Ein Gastbeitrag von Dr. Dedo von Kerssenbrock-Krosigk

Der Jugendstil spielt eine besonders wichtige Rolle innerhalb der Sammlungen des Glasmuseum Hentrich, das einen Teil des Museum Kunstpalast in Düsseldorf bildet. Diese Spezialität verdankt das Museum der Schenkung und dem Vermächtnis von zwei Privatsammlungen von herausragender Qualität, durch den Architekten Helmut Hentrich (nach dem das Museum benannt ist) und von Gerda Koepff. 

Gerda Koepff bei der Ausstellungseröffnung in der Tonhalle, Düsseldorf, 1998. Foto: Wilfried Meyer. CC BY-NC-ND.
Gerda Koepff bei der Ausstellungseröffnung in der Tonhalle, Düsseldorf, 1998. Foto: Wilfried Meyer. CC BY-NC-ND.

Die französische Glaskunst der Epoche des Jugendstils ist ein faszinierendes Thema für Sammler. Ab den späten 1870er Jahren fand eine bedeutende Veränderung in den Verkaufsräumen von François Eugène Rousseau (1827 – 1890) in Paris statt sowie in den Glasfabriken von Emile Gallé (1846 – 1904) und den Gebrüdern Daum in Nancy und in vielen Glaswerkstätten im Elsass und der Ile de France. Bis dahin wurde Glas für praktische Objekte verwendet, wenn auch manchmal für äußerst luxuriöse Sachen; jetzt wurde es als ein hervorragendes, künstlerisches Ausdrucksmittel betrachtet. Obwohl sie etwas von ihrer Gebrauchsfunktion in Gestalt von Vasen, Schalen und Schüsseln einbehielten, wurden die Jugendstilgläser allmählich zu einer eigenen Kunstform.

Vase mit Henkeln und Wisteria, ca. 1898 – 1900 Emile Gallé. Glasmuseum Hentrich, Düsseldorf. 

Foto: Studio Fuis, Copyright Museum Kunstpalast.

Gerda Koepff, geb. Stoess (1919 – 2006), wurde in eine Industriellenfamilie in Eberbach in der Nähe von Heidelberg im Südwesten Deutschlands geboren. Ihr älterer Bruder Harald Stoess fiel im Zweiten Weltkrieg und sie übernahm seinen Platz in der Familienfirma. Von 1960 bis 1975 war sie die Geschäftsführerin und bis zu ihrem 80sten Geburtstag setzte sie die erfolgreiche Beaufsichtigung der Firma fort.

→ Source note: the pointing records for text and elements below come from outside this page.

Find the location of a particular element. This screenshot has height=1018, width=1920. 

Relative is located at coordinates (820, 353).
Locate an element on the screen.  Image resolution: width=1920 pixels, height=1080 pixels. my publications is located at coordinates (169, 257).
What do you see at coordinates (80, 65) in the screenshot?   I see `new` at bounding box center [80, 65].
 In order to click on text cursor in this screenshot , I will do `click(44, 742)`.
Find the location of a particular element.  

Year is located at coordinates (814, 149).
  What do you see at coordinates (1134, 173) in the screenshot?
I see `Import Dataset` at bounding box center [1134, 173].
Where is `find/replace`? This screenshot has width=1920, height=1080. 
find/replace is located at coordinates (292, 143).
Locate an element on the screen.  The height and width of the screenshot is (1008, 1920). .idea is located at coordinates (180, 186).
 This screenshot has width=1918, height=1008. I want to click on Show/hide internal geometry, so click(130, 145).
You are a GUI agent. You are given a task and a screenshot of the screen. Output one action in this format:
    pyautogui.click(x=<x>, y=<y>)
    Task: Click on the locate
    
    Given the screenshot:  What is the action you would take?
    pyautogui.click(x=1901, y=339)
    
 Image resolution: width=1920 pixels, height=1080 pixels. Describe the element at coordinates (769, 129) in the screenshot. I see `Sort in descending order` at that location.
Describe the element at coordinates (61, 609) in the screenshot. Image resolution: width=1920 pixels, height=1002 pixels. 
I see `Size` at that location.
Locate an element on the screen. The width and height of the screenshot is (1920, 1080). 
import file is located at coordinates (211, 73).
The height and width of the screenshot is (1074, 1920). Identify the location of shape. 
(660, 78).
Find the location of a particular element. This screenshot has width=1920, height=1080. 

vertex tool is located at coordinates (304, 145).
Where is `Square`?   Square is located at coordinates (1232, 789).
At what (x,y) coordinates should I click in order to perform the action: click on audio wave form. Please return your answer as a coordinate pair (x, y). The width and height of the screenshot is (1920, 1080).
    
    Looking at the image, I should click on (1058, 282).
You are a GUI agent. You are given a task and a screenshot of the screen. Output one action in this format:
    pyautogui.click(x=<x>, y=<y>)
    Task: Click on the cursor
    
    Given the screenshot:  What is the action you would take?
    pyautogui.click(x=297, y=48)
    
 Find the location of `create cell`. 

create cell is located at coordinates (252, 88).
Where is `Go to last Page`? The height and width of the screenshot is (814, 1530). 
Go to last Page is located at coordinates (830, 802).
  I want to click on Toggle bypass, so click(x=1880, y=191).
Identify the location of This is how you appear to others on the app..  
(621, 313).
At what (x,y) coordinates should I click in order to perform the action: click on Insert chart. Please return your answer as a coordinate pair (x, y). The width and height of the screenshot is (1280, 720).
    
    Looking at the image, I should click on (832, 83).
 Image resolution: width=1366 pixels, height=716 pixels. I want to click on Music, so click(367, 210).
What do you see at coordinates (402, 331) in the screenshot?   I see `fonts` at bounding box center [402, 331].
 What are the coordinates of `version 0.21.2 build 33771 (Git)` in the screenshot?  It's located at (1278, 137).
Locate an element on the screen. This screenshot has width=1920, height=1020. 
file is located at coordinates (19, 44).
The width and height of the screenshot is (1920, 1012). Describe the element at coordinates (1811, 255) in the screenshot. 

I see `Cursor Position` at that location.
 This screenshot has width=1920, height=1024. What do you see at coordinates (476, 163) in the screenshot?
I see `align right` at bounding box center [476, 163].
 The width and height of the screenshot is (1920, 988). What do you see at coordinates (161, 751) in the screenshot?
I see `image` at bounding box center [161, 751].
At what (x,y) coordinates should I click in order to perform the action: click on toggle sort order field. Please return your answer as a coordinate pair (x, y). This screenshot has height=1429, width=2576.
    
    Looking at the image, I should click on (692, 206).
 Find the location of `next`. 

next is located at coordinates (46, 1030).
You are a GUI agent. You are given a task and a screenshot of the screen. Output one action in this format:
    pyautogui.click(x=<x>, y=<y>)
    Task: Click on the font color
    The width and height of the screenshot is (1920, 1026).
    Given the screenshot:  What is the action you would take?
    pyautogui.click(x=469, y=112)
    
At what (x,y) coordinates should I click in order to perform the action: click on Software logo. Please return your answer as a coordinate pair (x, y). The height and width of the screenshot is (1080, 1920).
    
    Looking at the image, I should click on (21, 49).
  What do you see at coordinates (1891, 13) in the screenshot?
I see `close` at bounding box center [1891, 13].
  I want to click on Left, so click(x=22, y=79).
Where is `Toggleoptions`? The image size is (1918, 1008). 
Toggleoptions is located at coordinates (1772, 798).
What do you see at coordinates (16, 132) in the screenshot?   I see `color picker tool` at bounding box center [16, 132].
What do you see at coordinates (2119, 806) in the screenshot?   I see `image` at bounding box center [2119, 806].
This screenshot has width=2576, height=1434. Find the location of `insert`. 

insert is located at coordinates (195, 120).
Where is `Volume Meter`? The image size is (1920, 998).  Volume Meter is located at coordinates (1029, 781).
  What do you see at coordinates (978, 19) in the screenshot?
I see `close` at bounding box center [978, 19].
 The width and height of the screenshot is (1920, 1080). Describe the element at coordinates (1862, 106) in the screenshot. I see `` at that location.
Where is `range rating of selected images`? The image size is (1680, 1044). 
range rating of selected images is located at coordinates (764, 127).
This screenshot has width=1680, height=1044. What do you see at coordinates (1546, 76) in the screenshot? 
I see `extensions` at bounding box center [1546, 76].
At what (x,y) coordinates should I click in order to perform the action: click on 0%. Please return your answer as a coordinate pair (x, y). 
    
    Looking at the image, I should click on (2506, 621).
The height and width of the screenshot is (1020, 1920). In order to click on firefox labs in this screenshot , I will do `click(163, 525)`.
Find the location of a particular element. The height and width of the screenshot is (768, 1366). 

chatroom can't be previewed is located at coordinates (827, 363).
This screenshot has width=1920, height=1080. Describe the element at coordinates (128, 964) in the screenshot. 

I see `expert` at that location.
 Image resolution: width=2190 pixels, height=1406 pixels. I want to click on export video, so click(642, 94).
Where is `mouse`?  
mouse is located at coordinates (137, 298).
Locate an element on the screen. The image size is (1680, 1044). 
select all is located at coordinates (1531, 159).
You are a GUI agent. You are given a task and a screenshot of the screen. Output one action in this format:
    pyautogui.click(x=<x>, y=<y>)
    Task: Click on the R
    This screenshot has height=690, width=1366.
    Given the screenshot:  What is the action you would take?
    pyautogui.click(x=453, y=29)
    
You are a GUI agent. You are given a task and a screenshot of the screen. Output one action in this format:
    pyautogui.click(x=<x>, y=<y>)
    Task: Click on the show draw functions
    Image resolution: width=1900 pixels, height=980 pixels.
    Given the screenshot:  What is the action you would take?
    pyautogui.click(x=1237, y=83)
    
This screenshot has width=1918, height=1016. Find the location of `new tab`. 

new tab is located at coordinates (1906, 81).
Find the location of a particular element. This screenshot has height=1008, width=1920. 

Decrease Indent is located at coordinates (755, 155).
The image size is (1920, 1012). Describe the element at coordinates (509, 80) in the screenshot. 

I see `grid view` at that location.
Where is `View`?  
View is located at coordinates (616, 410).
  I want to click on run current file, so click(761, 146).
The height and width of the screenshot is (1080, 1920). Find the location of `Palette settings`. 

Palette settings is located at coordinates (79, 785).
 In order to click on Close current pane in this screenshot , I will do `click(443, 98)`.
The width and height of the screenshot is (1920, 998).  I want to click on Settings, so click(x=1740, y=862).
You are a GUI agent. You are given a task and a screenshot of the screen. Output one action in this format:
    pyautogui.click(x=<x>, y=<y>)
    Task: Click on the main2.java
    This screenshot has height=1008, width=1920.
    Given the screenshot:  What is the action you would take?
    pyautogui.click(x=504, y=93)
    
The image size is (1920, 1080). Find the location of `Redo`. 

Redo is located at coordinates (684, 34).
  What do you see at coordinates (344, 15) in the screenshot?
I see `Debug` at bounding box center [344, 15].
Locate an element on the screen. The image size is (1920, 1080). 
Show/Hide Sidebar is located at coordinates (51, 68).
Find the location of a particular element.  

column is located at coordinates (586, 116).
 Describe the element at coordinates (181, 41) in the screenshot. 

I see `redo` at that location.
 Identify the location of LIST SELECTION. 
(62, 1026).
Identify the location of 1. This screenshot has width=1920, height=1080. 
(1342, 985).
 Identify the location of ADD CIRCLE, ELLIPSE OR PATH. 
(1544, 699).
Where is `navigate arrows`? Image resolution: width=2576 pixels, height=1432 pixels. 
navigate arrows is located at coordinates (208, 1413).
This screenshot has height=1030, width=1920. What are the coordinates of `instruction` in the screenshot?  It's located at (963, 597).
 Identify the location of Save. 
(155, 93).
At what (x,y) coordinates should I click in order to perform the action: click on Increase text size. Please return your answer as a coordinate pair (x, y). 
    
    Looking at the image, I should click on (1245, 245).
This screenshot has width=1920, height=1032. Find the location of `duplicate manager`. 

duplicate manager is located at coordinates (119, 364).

Es scheint, dass das Interesse von Gerda Koepff an der Glaskunst der Epoche des Jugendstils kein Familienerbe war. Die Generation ihrer Eltern war während der Blütezeit des Jugendstils aufgewachsen und hatte seinen Verfall in massenproduzierte und fantasielose Objekte erlebt. In den 1960er Jahren, als Koepff mit dem Erwerb von Jugendstilgläsern anfing, wurden fortschrittliche deutsche Haushalte typischerweise mit modernistischen Objekten und Dekor eingerichtet. Demnach fing Gerda Koepff an, ihre Sammlung gegen den Zeitgeist aufzubauen.

Vase mit Frauenschuh und Schmetterling, ca. 1896 – 1904 Alphonse-Georges Reyen. Glasmuseum Hentrich, Düsseldorf. Foto: Studio Fuis, Copyright Museum Kunstpalast.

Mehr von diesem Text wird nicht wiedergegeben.